Fort Worth,
06
September
2016
|
11:51 AM
America/Chicago

Your child has a concussion. Now what?

8 things parents shouldn't do following a concussion

Football season has officially started.

While it’s a fun time of year that many student-athletes look forward to, it's also time to freshen up on our knowledge about concussions so that we don’t put our kids at risk for severe long-term symptoms.

Mismanaged concussions can lead to severe headaches or a prolonged feeling of “fogginess” which can harm our athletes’ ability to learn. And it’s not just high school football players we need to be concerned about. Any athlete can suffer a concussion, including young children. 

So what should parents know? 

A recent study in Pediatrics looked at how long it took for athletes to recover following on a concussion depending upon rather they returned to play or were immediatly removed from the game. Those who went back in to play were nearly 9x as likely to suffer symptoms for more than 21 days. They also had worse scores on neurologic testing and had more severe symptoms than those that were removed.

Not removing an athlete from play is not the only mistake that parents and sports teams can make in regards to concussion management.

Here are 8 ways that parents and sports teams mismanage concussions that could be putting kids at risk:

1)They don’t recognize that a concussion has happened. If you notice a hard hit or hit to the head and see any of the following: headache, confusion, memory loss, nausea or vomiting or excessive fatigue, you have to assume it was a concussion until proven otherwise. If you notice any of those symptoms during an athletic event, even without an observed injury, you should still be very concerned. You don’t have to lose consciousness for it to be a concussion.

2)They trust the athlete to report their symptoms. Highly motivated student athletes know better than to report all of their symptoms because they know that it will get them removed from play. If you notice a hit and see the athlete acting different in any way, you must consider that a concussion despite the fact that they may say that they are “fine.”

3)They insist on a trip to the ER after a concussion. Most concussions can be handled by the trainer in conjunction with a doctor who has some advanced knowledge of concussion management. If the child is conscious and alert enough to talk with you, it can probably wait until the next day as long symptoms aren’t worsening or the athlete’s alertness isn’t decreasing. All that said, if you are worried about the athlete’s symptoms, go to the ER.

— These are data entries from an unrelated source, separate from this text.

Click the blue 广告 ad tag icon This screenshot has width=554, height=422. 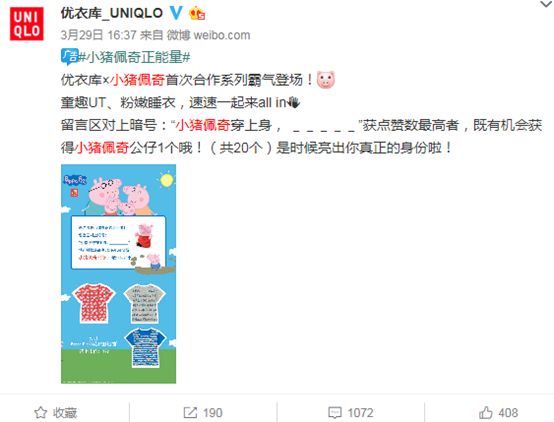point(69,57)
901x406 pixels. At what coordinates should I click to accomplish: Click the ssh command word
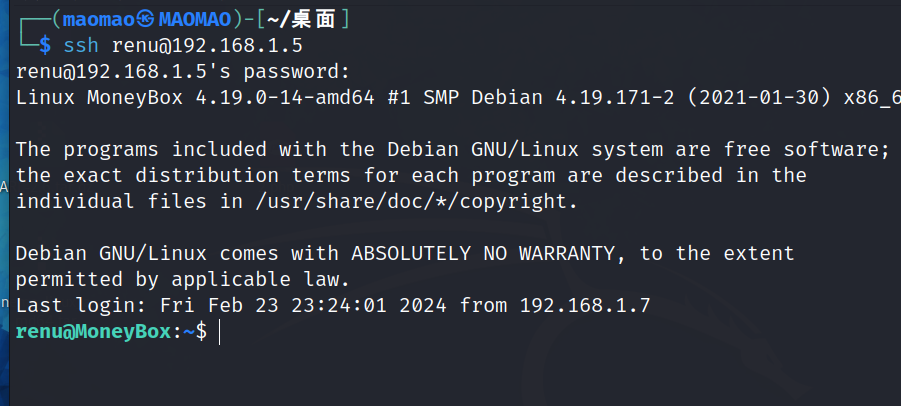(x=80, y=46)

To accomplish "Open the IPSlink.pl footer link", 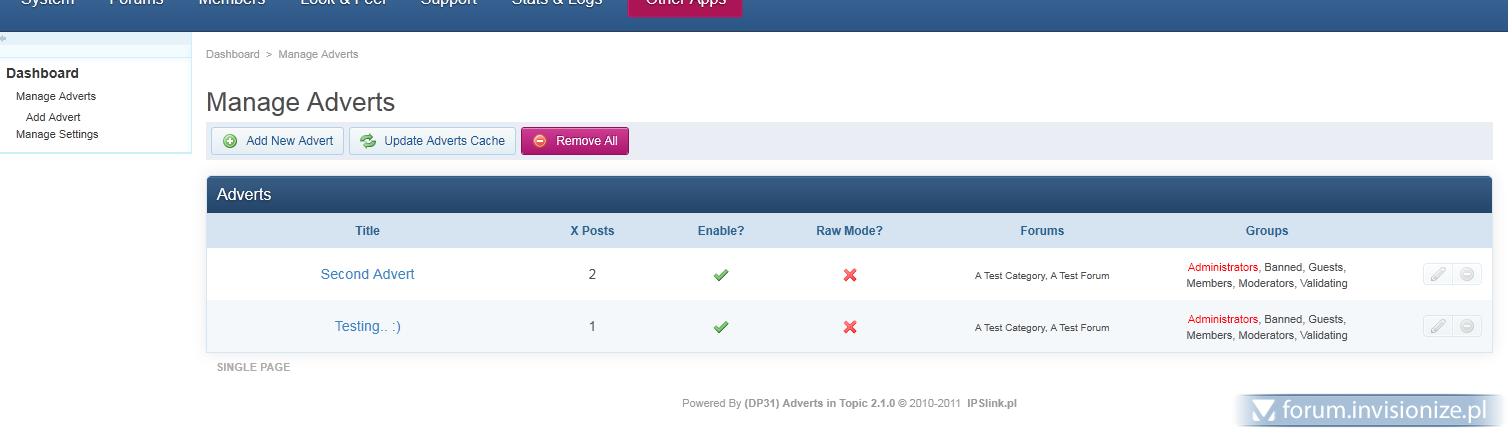I will 992,403.
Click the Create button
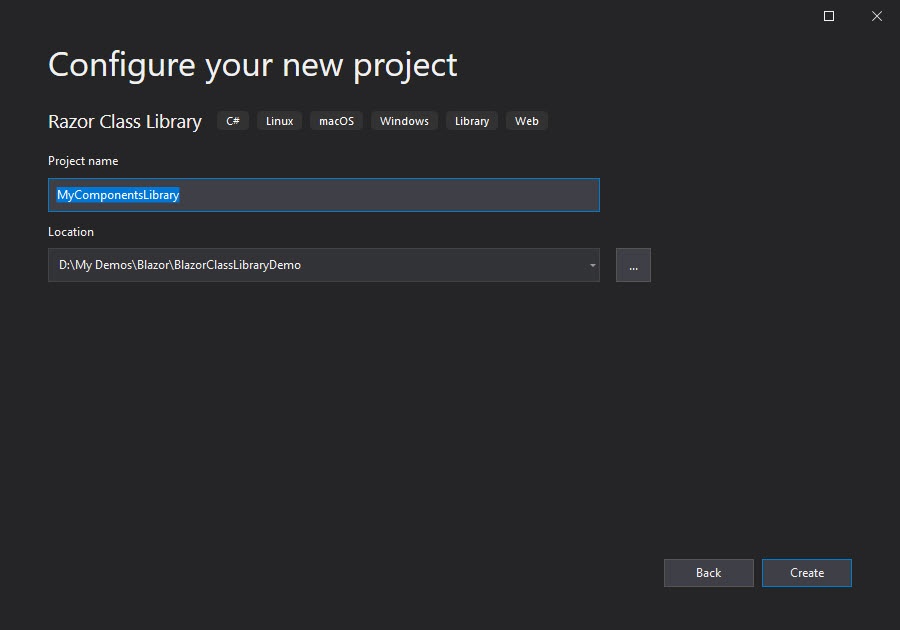 [806, 573]
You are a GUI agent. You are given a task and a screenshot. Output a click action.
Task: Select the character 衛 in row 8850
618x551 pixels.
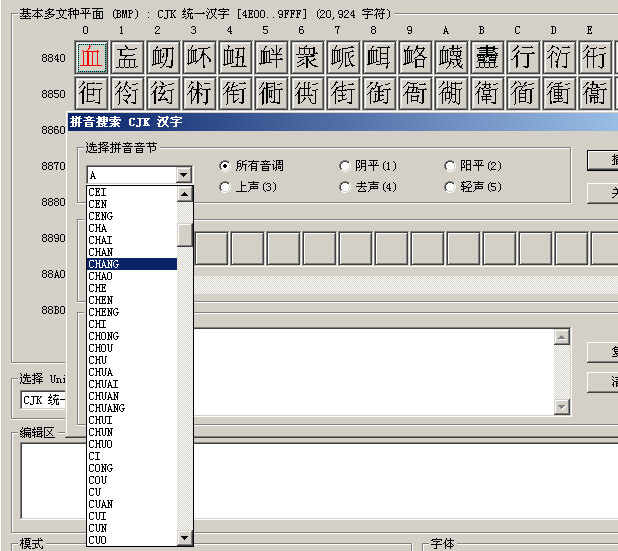(486, 94)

4)They insist on head imaging (CT or MRI) after a concussion. Head imaging is usually not necessary after a concussion assuming that symptoms are steadily improving over time. Remember that a head CT does involve radiation so minimizing its use is important.

5)They let the athlete return to play in the same game. As the study above mentions, this can be devastating to the child’s recovery. Prolonged and severe symptoms may be the result, leading to impairment for school work and a longer time to return to the sport.

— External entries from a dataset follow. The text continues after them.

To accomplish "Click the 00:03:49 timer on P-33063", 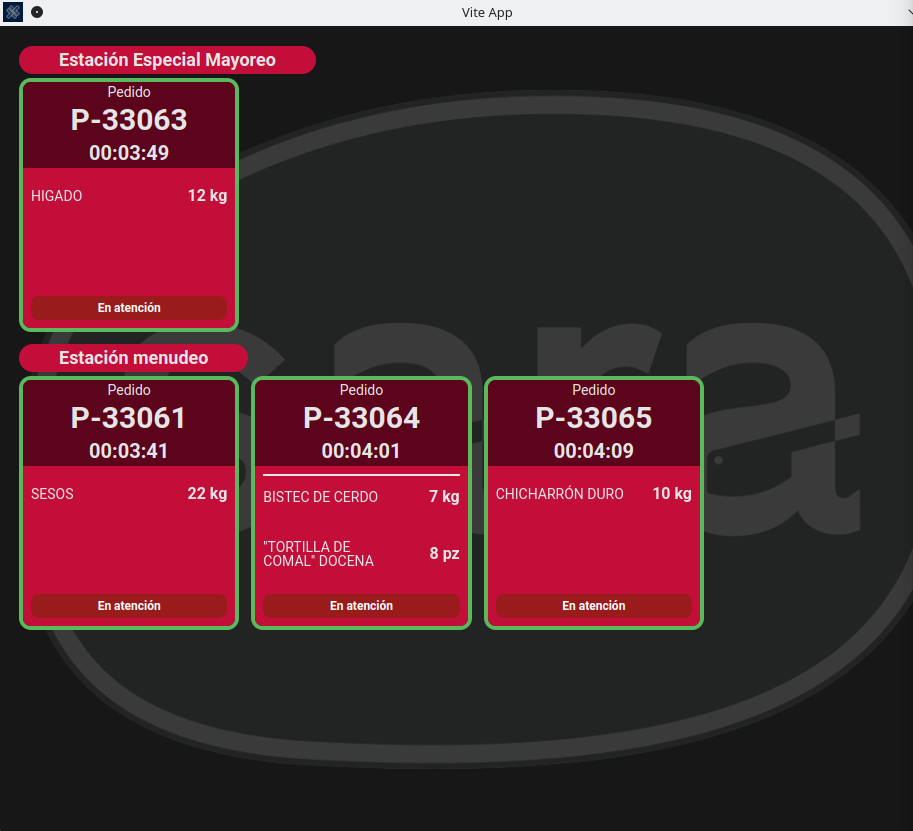I will pyautogui.click(x=129, y=153).
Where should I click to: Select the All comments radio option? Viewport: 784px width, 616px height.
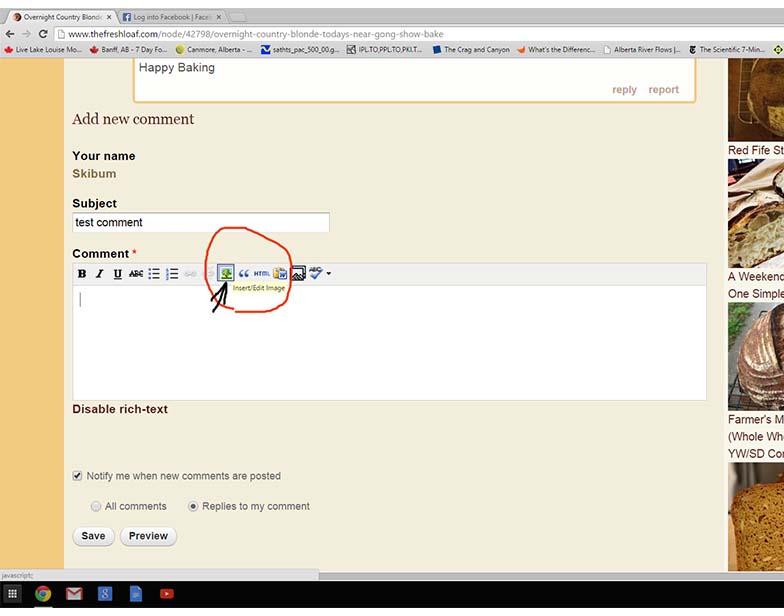[x=96, y=506]
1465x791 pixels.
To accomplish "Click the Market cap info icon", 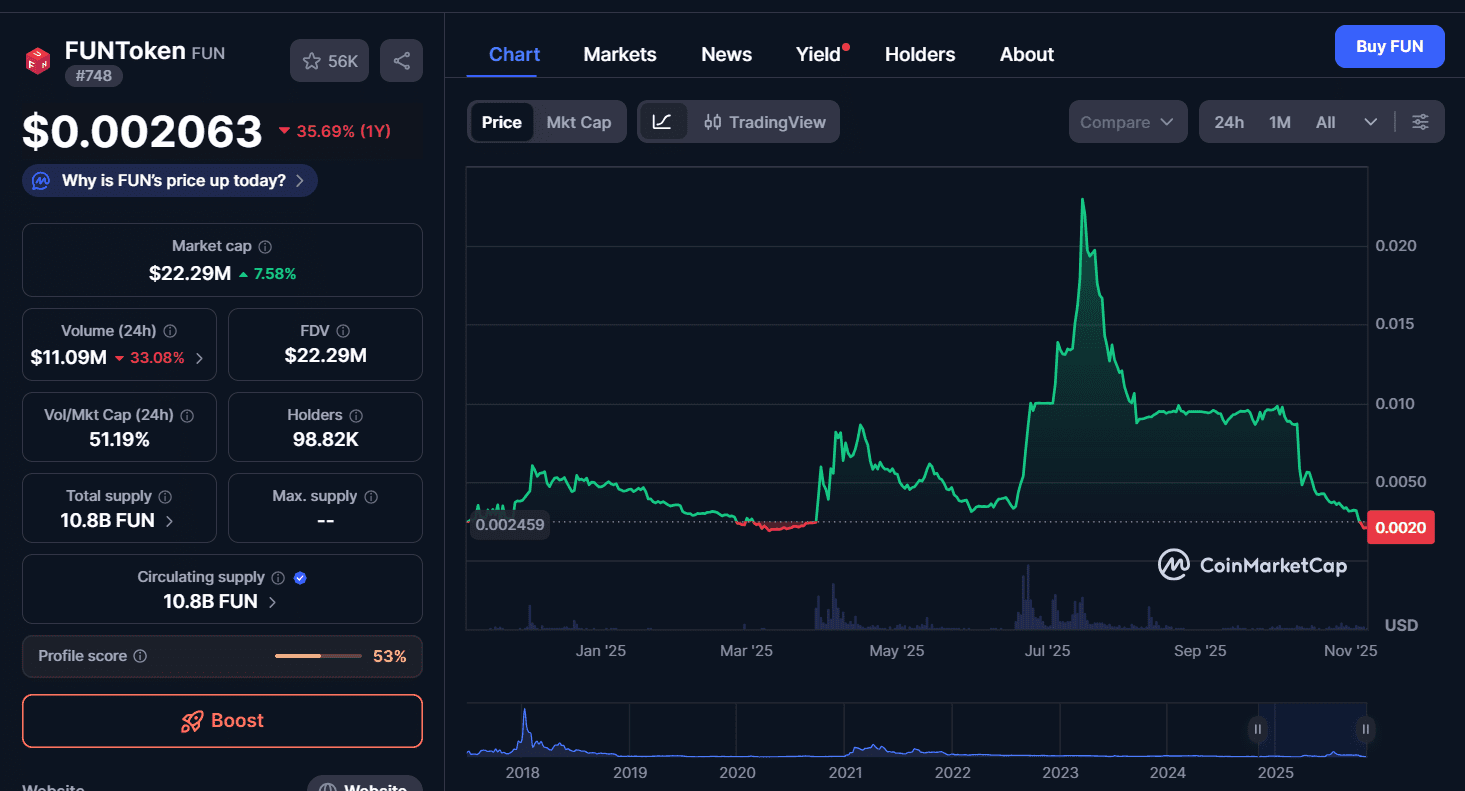I will [x=265, y=246].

6)They wake the child up overnight to check them after a concussion. This old teaching is one that still hangs on in the parent and trainer community despite a lack of evidence that it helps in any way. In fact, because rest is commonly what a concussed athlete needs, it could theoretically recovery worse. Would I walk in a few times at night and check on my son if he had a concussion? Sure, but I wouldn’t wake him up to give him a mental status exam.

7)They allow the student to participate in school activities too soon. After concussions, it’s not uncommon for students to need a slow return back to full activities, including school work. I don’t like this time period to be too long, but a couple days of half schoolwork might be necessary. You should work with a doctor who is able to fine-tune the play for your child.

8)They allow the athlete back into the sport too soon. An athlete that has had symptoms of concussion should not return to exercise until they are completely symptom free. If their main symptom is headache, they should be headache free before returning to light exercise, moderate exercise, sport specific practice and finally games. If symptoms return at any of those steps, they must step back to the previous level of activity until symptoms are gone. Again, working with a trainer and doctor who understand return to play protocols is critical to keeping your child safe.

Watching your student-athlete closely after a concussion, removing them from play the minute you notice symptoms and being cautious with their return to play will protect them from prolonged symptoms. It is critical that we remember that they are students first and that not protecting them after a concussion can result in prolonged impairment from school work.

Justin Smith, M.D., is a Cook Children's pediatrician in Lewisville . He attended University of Texas, Southwestern Medical School and did his pediatric training at Baylor College of Medicine. He joins Cook Children's after practicing in his hometown of Abilene for four years. He has a particular interest in development, behavior and care for children struggling with obesity. In his spare time, he enjoys playing with his 3 young children, exercising, reading and writing about parenting and pediatric health issues.